**ABOUT THIS EXERCISE:** Exactly as written, transcribe each record below.

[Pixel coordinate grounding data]

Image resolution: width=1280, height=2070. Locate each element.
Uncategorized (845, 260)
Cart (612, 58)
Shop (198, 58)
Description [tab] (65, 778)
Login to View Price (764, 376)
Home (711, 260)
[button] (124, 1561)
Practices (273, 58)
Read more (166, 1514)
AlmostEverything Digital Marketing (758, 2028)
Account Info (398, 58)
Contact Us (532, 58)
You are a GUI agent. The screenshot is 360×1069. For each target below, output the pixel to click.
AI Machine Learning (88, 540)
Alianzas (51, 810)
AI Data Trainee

**ANSWER TO THE PROBLEM:**
Image resolution: width=1280, height=2070. Locate each element.
Uncategorized (845, 260)
Cart (612, 58)
Shop (198, 58)
Description [tab] (65, 778)
Login to View Price (764, 376)
Home (711, 260)
[button] (124, 1561)
Practices (273, 58)
Read more (166, 1514)
AlmostEverything Digital Marketing (758, 2028)
Account Info (398, 58)
Contact Us (532, 58)
You are a GUI agent. The screenshot is 360×1069. For each target below, output the pixel to click.
AI Machine Learning (88, 540)
Alianzas (51, 810)
AI Data Trainee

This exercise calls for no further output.